WINOOSKI, Vt. (NECN) —An 1840s home in Winooski, Vermont, is being given away free to make way for redevelopment on the property. Whoever takes the house would have to pay the costs of removing it and relocating it.

"It's a beautiful house," observed Linda Lawrence, who was walking by the home Wednesday. "I love the front. The front is gorgeous."

Watch this story

The two-story East Allen Street house has a slate roof and gothic revival-style features. Construction engineer Nate Dagesse, of EIV Technical Services in Williston, is pledging to give away the 1,200-square-foot dwelling with a recently renovated interior.

"It's a very structurally sound house," Dagesse said. "It's going to be tough to find the right (recipient), but if we do, it'll be really exciting to see this happen."

Dagesse said he plans to build a new 27-unit apartment building on the corner currently occupied by the house. The City Lights project, as it is known, will also have ground-level commercial space for an office or a small restaurant, he said.

The home has to go by mid-June to get ready for construction, Dagesse explained. He said the home removal could take place between June 1 and June 15.

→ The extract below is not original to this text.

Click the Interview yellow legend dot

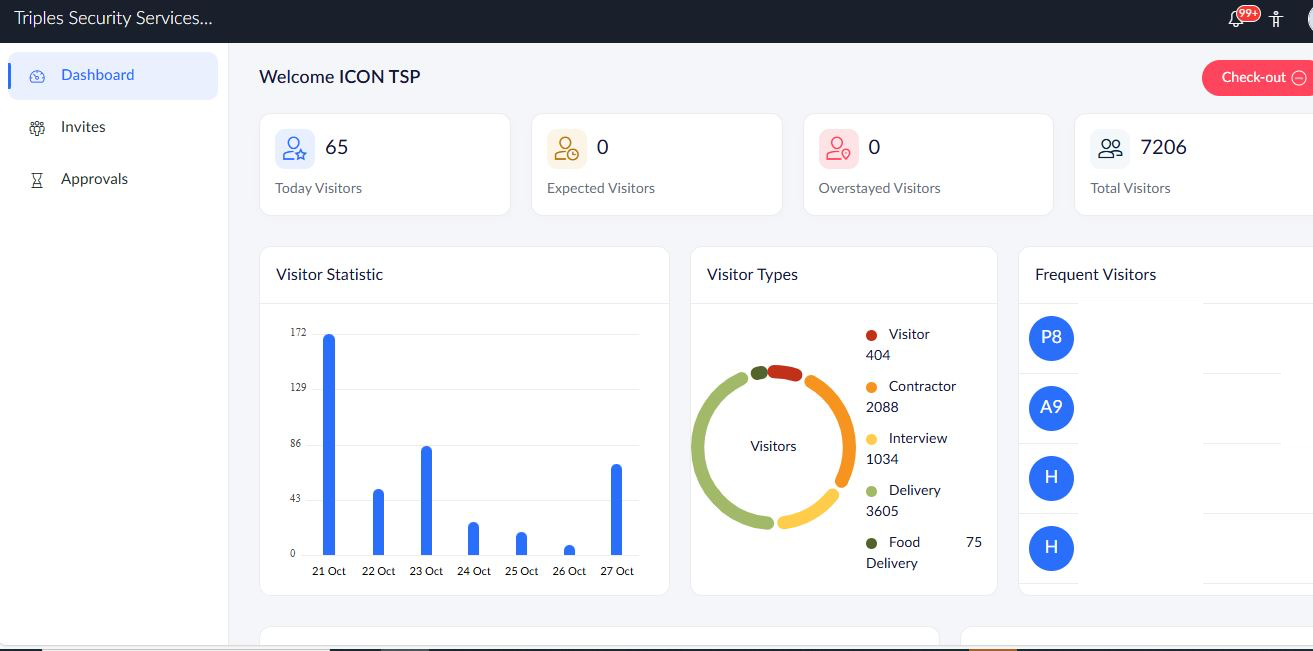871,439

Moving old buildings is complicated and delicate work. The recipient of the house will need to comply with all applicable federal environmental standards regarding hazardous material removal, according to a posting about the free house on the city of Winooski's homepage.

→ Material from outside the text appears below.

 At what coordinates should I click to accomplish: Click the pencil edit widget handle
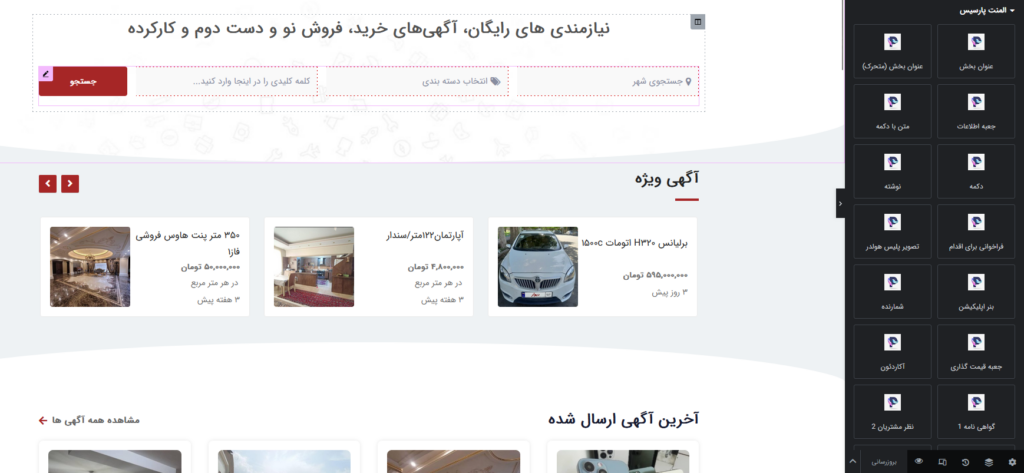coord(45,73)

"I appreciate the historic value of it, but to move it, I imagine would be quite an expense," guessed neighbor Matthew Warnecke, who expressed appreciation that an effort is being made to preserve the property.

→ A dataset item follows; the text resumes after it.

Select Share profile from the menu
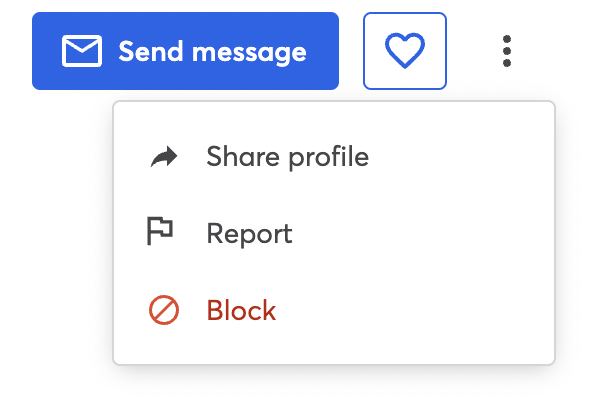 point(334,157)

Dagesse noted he is not an expert in moving buildings, but estimated the cost another firm may charge for the job would be around $50,000-60,000. He said the actual price could be more or less than that, and would depend a lot on where the house goes. He pointed out, because of the home's design and the fact it is 170 years old, it would be best if it were moved a short distance.

Dagesse said he will pay $5,000 toward the effort of moving the home. "We're giving that incentive as our way of helping that process move forward," he explained.

Laura Treischmann, a state historic preservation officer with the Vermont Division of Historic Preservation, said it is not common to have a home offered up free for preservation. She said her office occasionally recommends the concept as part of the permitting process for new construction projects like this one that would otherwise call for demolition.

Treischmann said her office sees the notion as appropriate when a property is 50 years old or older, has architectural or historic significance and is deemed sturdy enough to both survive a move and have value and life left in it afterward. Treischmann added that the state will follow up on the offer as the would-be moving date approaches.

Dagesse said if he can't find a taker, the building will be dismantled. He said as many of the building materials as possible would be salvaged or recycled, such as the slate on the roof and the boards on the floors.